Personal information
- Date of birth: 22 March 1983 (age 42)
- Place of birth: Sheffield, England
- Height: 5 ft 09 in (1.75 m)
- Position(s): Forward

Youth career
- 1999–2001: Sheffield United

Senior career*
- Years: Team / Apps / (Gls)
- 2001–2003: Sheffield United / 1 / (0)
- 2002: → Halifax Town (loan) / 18 / (8)
- 2002–2003: → Scarborough (loan) / 7 / (1)
- 2003–2005: Halifax Town / 49 / (5)
- 2005: → Gainsborough Trinity (loan) /  / (?)
- 2005–2006: York City / 5 / (0)
- 2006–2010: Gainsborough Trinity /  / (?)
- 2010–2011: Worksop Town / 12 / (2)
- 2011–2012: Matlock Town
- 2012: Frickley Athletic
- 2012–2013: Belper Town

= Ryan Mallon =

English footballer (born 1983)

Ryan Mallon (born 22 March 1983 in Sheffield, England) is an English footballer who is without a club. He has previously played for Sheffield United, Halifax Town, Scarborough, York City and Gainsborough Trinity and Worksop Town FC.

==Career==
===Sheffield United===
Ryan started his professional career with Sheffield United in 2001. His only game for The Blades was in a 3–1 League win over Grimsby Town. Ryan came on as a substitute in the 89th minute to replace Peter Ndlovu a minute after Grimsby had pulled a goal back through Menno Willems. He was loaned out to Halifax Town in 2002 and became an instant hit at The Shay when he notched up eight goals in eighteen games. He also spent time on loan with Scarborough before being released by Blades Neil Warnock at the end of the 2002–2003 season.

===Halifax Town===
Mallon returned to Halifax following his productive loan spell in the previous season. However amongst much expectation the youngster failed to produce the form that had earned him a permanent contract at the Yorkshire club. Ryan was loaned out to Gainsborough Trinity for the remaining quarter of the 2004–2005 season before being released by Halifax in the summer.

===York City===
Despite interest from Gainsborough, Mallon opted to stay in the Conference league and signed with York City.

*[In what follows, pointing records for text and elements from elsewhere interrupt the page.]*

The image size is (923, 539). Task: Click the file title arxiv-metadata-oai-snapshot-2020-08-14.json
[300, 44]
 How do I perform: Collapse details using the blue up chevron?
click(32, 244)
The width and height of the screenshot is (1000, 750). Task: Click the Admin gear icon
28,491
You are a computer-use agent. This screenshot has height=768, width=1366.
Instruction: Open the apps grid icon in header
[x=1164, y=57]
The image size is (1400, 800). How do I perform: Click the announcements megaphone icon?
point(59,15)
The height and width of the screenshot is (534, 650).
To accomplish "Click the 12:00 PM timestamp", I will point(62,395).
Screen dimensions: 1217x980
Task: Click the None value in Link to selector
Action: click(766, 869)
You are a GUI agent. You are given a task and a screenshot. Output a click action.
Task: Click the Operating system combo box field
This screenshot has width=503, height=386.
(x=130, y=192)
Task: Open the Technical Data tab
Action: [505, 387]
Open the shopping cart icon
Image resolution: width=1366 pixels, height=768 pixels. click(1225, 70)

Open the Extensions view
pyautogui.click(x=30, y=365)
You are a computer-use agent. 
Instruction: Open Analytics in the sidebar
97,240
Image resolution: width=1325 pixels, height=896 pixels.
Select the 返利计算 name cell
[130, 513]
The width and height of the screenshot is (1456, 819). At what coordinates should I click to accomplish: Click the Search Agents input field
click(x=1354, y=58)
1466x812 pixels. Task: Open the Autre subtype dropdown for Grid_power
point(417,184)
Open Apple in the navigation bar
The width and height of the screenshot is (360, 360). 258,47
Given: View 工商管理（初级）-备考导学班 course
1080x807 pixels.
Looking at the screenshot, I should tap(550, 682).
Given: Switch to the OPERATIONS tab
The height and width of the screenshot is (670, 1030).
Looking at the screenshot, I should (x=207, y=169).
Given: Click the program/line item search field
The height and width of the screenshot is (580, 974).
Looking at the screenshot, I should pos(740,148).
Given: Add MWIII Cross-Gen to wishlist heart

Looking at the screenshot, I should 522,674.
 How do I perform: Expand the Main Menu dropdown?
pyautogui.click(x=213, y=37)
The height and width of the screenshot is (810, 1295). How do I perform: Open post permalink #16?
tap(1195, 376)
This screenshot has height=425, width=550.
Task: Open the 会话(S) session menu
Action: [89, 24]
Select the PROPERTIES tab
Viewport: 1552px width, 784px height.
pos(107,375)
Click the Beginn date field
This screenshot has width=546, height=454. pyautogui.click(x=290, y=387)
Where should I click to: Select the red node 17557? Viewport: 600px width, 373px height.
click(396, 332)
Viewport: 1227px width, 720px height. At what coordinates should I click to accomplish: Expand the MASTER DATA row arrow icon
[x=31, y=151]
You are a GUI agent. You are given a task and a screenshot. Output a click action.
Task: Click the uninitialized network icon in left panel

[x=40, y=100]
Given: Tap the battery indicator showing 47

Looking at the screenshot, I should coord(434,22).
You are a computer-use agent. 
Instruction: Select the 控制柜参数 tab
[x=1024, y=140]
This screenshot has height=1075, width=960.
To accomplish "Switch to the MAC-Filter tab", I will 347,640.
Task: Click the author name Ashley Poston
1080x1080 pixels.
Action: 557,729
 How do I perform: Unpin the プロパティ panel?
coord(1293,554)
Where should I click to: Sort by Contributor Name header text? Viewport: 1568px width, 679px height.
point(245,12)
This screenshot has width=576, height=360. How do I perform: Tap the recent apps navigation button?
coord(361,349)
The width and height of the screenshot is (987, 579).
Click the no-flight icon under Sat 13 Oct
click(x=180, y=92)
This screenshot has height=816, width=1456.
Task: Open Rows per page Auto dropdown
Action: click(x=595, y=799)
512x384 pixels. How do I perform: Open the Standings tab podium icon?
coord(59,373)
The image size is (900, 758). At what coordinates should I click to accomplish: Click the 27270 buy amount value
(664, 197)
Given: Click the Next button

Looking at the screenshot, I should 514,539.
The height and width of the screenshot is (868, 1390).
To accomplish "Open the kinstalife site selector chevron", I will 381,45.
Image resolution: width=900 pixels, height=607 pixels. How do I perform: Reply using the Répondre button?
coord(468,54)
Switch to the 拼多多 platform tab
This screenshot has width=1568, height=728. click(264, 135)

===Gainsborough Trinity===
After a fruitless stay with York, Mallon was released and re-joined Gainsborough on a free transfer. It was at The Northolme where Mallon would finally find his feet and has been an integral part of the club setup since joining. Ryan signed a new deal with Gainsborough Trinity in June 2007.

===Worksop Town===
Mallon was released by Trinity on 12 February 2010 and subsequently signed for Worksop Town.